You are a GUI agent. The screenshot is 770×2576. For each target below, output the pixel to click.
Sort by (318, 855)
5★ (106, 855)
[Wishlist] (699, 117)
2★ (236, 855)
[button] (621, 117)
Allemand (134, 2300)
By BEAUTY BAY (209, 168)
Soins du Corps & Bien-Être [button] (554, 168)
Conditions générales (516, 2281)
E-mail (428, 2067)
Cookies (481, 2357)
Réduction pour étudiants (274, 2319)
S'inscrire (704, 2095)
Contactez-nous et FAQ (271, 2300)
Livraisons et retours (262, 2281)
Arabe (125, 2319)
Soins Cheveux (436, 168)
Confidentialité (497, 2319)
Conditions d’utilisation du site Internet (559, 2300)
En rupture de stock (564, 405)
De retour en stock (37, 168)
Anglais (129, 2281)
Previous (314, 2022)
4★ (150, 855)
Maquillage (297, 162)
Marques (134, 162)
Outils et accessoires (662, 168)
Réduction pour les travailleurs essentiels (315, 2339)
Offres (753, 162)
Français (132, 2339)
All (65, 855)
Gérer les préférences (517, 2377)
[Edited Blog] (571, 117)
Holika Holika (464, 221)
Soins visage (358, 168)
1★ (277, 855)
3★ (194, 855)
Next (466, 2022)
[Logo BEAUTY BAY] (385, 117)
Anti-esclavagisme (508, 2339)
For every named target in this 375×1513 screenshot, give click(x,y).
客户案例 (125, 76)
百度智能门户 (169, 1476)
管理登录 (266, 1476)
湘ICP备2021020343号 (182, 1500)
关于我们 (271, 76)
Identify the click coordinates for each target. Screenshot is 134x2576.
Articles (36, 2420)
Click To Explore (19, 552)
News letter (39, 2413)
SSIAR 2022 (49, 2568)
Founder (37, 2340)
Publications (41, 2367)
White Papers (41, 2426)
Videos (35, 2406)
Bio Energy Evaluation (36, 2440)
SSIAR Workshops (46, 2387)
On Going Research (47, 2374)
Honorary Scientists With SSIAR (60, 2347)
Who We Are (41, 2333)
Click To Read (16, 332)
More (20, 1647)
-------------------------
# [Brief]
Reproduce every record above exactly as it is written.

# [Output of the exercise]
You are a GUI agent. The screenshot is 770×2576. For each target below, output the pixel to click.
Sort by (318, 855)
5★ (106, 855)
[Wishlist] (699, 117)
2★ (236, 855)
[button] (621, 117)
Allemand (134, 2300)
By BEAUTY BAY (209, 168)
Soins du Corps & Bien-Être [button] (554, 168)
Conditions générales (516, 2281)
E-mail (428, 2067)
Cookies (481, 2357)
Réduction pour étudiants (274, 2319)
S'inscrire (704, 2095)
Contactez-nous et FAQ (271, 2300)
Livraisons et retours (262, 2281)
Arabe (125, 2319)
Soins Cheveux (436, 168)
Confidentialité (497, 2319)
Conditions d’utilisation du site Internet (559, 2300)
En rupture de stock (564, 405)
De retour en stock (37, 168)
Anglais (129, 2281)
Previous (314, 2022)
4★ (150, 855)
Maquillage (297, 162)
Marques (134, 162)
Outils et accessoires (662, 168)
Réduction pour les travailleurs essentiels (315, 2339)
Offres (753, 162)
Français (132, 2339)
All (65, 855)
Gérer les préférences (517, 2377)
[Edited Blog] (571, 117)
Holika Holika (464, 221)
Soins visage (358, 168)
1★ (277, 855)
3★ (194, 855)
Next (466, 2022)
[Logo BEAUTY BAY] (385, 117)
Anti-esclavagisme (508, 2339)
For every named target in this 375×1513 screenshot, give click(x,y).
客户案例 (125, 76)
百度智能门户 (169, 1476)
管理登录 (266, 1476)
湘ICP备2021020343号 (182, 1500)
关于我们 (271, 76)
Identify the click coordinates for each target. Screenshot is 134x2576.
Articles (36, 2420)
Click To Explore (19, 552)
News letter (39, 2413)
SSIAR 2022 (49, 2568)
Founder (37, 2340)
Publications (41, 2367)
White Papers (41, 2426)
Videos (35, 2406)
Bio Energy Evaluation (36, 2440)
SSIAR Workshops (46, 2387)
On Going Research (47, 2374)
Honorary Scientists With SSIAR (60, 2347)
Who We Are (41, 2333)
Click To Read (16, 332)
More (20, 1647)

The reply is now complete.